In the second study by Li et al. [8], an intriguing exploration using bidirectional Mendelian randomization (MR) analysis of the potential causal relationship between gastroesophageal reflux disease (GERD) and hypertensive disorders of pregnancy—specifically preeclampsia (PE) and gestational hypertension (GH). The study leveraged genetic data from publicly available sources, such as GWAS and the FinnGen Biobank, to reduce the influence of confounding variables and mitigate the risk of reverse causation. Similar to the previous study, this paper also showed heterogeneity in its findings, as indicated by the MR analysis (p < 0.05), likely due to inconsistent case definitions across the GWAS datasets. Implementing standardized case definitions and enhancing the quality of GWAS datasets could help reduce such heterogeneity in future research. Likewise, large-scale randomized controlled trials are needed to validate these findings and evaluate whether treating GERD can effectively reduce the risk of hypertensive disorders in pregnancy. Although the study included a large sample size, it was limited to individuals of European ancestry, which restricts the generalizability of its findings to other ethnic groups and regions. Broadening the population scope in future research would enhance the applicability of the results across diverse populations. The paper also recognizes the inconsistent findings from previous studies concerning the role of GERD treatments, such as proton pump inhibitors (PPIs), in preventing hypertensive disorders of pregnancy (HDP), which may undermine confidence in their clinical applicability [9, 10].
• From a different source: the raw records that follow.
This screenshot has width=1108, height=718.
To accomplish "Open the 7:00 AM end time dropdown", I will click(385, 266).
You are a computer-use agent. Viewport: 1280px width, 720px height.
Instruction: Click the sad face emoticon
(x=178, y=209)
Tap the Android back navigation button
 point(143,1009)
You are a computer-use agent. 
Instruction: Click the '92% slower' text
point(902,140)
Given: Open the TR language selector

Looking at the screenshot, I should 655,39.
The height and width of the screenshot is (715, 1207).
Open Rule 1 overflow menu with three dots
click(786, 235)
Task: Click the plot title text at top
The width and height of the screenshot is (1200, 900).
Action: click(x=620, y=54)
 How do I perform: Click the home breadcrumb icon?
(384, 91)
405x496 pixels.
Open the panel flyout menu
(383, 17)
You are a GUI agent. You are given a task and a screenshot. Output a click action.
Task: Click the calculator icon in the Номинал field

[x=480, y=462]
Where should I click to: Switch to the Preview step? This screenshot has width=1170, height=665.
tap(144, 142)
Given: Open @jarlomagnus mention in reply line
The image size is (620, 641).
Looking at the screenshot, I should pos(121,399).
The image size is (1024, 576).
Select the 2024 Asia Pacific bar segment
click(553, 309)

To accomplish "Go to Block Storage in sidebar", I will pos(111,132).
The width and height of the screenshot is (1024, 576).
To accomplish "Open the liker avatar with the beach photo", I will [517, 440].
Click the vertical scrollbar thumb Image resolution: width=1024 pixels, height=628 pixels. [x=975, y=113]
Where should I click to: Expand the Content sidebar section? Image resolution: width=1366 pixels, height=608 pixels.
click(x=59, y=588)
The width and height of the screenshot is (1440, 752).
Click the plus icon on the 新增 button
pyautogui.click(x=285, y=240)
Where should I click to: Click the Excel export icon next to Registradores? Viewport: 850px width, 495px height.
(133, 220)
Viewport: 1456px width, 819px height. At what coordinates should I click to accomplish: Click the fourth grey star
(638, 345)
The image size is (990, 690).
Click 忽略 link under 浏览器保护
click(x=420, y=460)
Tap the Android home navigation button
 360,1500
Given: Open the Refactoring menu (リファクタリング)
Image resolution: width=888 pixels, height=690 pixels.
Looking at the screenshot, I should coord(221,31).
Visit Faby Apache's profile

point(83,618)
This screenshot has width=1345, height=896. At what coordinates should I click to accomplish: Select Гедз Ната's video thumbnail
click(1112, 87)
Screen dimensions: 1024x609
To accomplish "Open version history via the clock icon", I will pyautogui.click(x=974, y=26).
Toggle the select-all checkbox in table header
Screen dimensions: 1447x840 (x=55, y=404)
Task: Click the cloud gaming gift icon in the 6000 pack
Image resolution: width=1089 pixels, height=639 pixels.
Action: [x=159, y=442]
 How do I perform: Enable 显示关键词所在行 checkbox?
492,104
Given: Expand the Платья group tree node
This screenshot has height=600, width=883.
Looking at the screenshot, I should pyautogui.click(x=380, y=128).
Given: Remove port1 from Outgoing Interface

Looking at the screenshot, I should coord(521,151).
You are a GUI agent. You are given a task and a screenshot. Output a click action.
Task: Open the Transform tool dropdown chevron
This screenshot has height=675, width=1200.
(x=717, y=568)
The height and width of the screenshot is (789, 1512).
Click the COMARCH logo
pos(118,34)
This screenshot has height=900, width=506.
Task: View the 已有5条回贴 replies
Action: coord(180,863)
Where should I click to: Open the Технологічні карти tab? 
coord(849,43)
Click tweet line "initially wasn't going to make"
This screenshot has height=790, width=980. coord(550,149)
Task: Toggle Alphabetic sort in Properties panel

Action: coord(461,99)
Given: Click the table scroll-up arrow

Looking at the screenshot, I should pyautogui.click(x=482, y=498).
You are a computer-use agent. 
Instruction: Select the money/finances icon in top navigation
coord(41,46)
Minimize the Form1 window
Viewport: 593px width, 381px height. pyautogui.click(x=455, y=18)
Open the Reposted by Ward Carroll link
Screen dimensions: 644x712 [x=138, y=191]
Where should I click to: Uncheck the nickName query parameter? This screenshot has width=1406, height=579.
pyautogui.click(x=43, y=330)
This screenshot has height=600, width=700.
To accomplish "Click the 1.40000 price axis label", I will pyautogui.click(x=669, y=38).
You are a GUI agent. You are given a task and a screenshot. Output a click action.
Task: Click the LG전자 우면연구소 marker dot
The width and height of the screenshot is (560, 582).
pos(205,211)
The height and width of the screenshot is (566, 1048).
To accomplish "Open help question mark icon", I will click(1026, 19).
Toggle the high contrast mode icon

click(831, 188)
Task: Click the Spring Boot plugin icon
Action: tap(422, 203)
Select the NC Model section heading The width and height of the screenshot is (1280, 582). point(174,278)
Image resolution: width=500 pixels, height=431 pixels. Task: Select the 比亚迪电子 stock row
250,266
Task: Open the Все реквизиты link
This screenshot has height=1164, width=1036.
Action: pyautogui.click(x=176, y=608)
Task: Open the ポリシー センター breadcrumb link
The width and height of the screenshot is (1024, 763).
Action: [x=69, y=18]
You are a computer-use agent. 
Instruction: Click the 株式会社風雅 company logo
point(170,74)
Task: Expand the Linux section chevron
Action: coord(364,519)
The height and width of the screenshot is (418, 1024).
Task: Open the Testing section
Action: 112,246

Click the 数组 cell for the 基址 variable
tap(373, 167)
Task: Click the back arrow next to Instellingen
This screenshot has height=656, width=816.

In conclusion, current evidence points to a potential association between GERD and hypertension; however, several limitations still hinder a clear understanding of the exact nature of this relationship. These limitations do not diminish the value of the studies compared to earlier research on the association between GERD and hypertension. However, by addressing these gaps, future studies can yield more conclusive findings, minimize bias, and generate practical insights for clinical care and public health strategies.
Prof. Sanjiv Mahadeva is an Editorial Board member of JGH and a co-author of this article. To minimize bias, he was excluded from all editorial decision-making related to the acceptance of this article for publication.